In my book, I explain how the brain cannot tell the difference between what you are thinking and something that is currently happening. Worrying and fearful thoughts have a tendency to place tension into the body, and in the case of vaginismus, this could be a major contributing factor to the condition.
Diagnosis and Treatments
Getting properly diagnosed and having your vaginismus graded is a first step in your journey towards recovery. In the lower grades, some pelvic floor relaxation, meditation and cognitive behavioural therapy can go a long way towards overcoming the condition. It can be really beneficial to undertake therapy along with your partner as this can help with trust and bonding, which in turn can help communicate a message of safety to your nervous system.
In the later grades of vaginismus, dilator therapy may be suggested as an addition to the other exercises and therapies. We’ve shared an earlier article on 5 steps to overcome vaginismus, and have created pages in our knowledge portal sharing information on the condition and it’s conservative and invasive treatments.
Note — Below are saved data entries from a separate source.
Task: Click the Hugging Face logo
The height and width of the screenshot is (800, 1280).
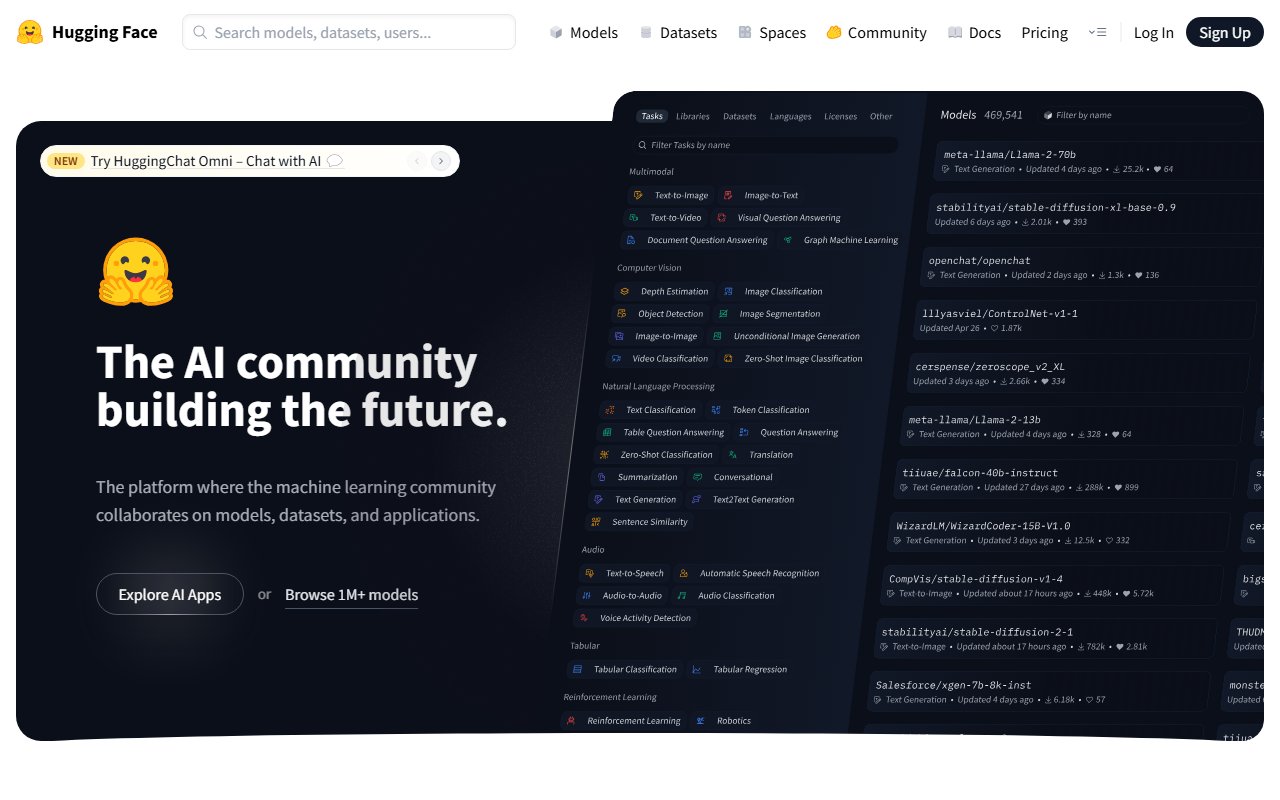Action: tap(30, 32)
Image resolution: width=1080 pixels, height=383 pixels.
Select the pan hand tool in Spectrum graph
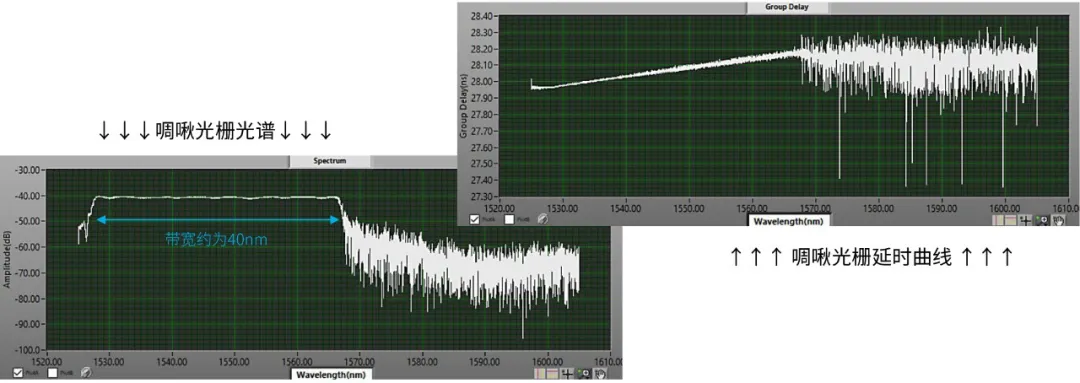pyautogui.click(x=599, y=373)
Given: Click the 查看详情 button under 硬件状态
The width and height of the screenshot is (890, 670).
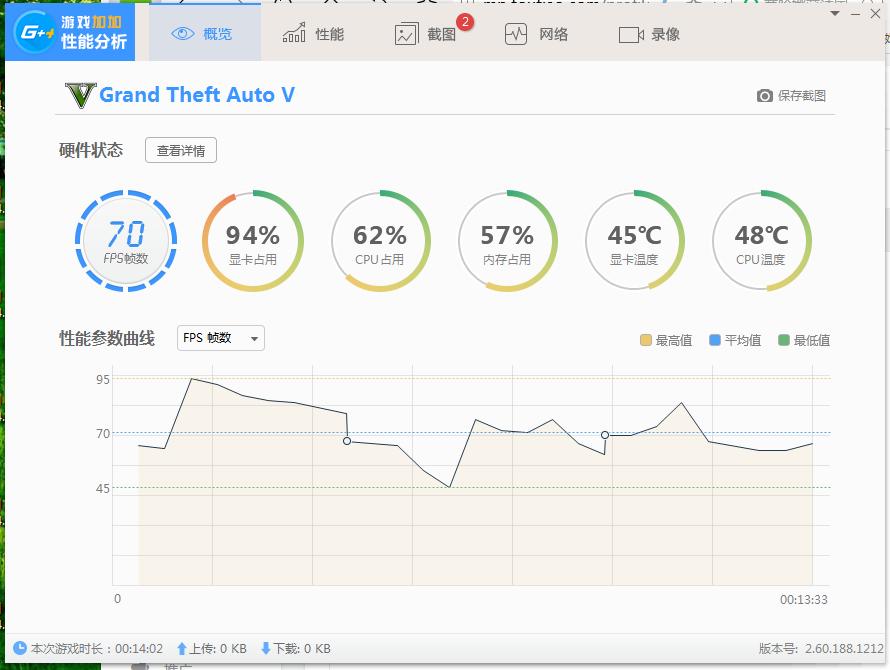Looking at the screenshot, I should [x=181, y=150].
You will find a lot of information in my book and I have just opened the discounted presale of my course on overcoming vaginismus which will be released on March 18th 2022. If you have questions, jump over to our newly launched community where you will find a space specifically for vaginismus.
References
- Pacik PT, Geletta S. Vaginismus Treatment: Clinical Trials Follow Up 241 Patients. Sex Med. 2017 Jun;5(2):e114-e123. doi: 10.1016/j.esxm.2017.02.002. Epub 2017 Mar 28. PMID: 28363809; PMCID: PMC5440634.
- Frasson E, Graziottin A, Priori A, Dall’ora E, Didonè G, Garbin EL, Vicentini S, Bertolasi L. Central nervous system abnormalities in vaginismus. Clin Neurophysiol. 2009 Jan;120(1):117-22. doi: 10.1016/j.clinph.2008.10.156. Epub 2008 Dec 13. PMID: 19071060.
- Unal, Suheyla & Soylu, Ahmet & Yılmaz, Uğur & Karlıdağ, Rifat & Özcan, Abdulcemal & BAydinc, Can. (2002). Vaginismus:Possible role of symphatetic nervous system. 10.13140/RG.2.2.16797.41443.
- Atmaca M, Baykara S, Ozer O, Korkmaz S, Akaslan U, Yildirim H. Hippocampus and amygdala volumes in patients with vaginismus. World J Psychiatry. 2016 Jun 22;6(2):221-5. doi: 10.5498/wjp.v6.i2.221. PMID: 27354964; PMCID: PMC4919261.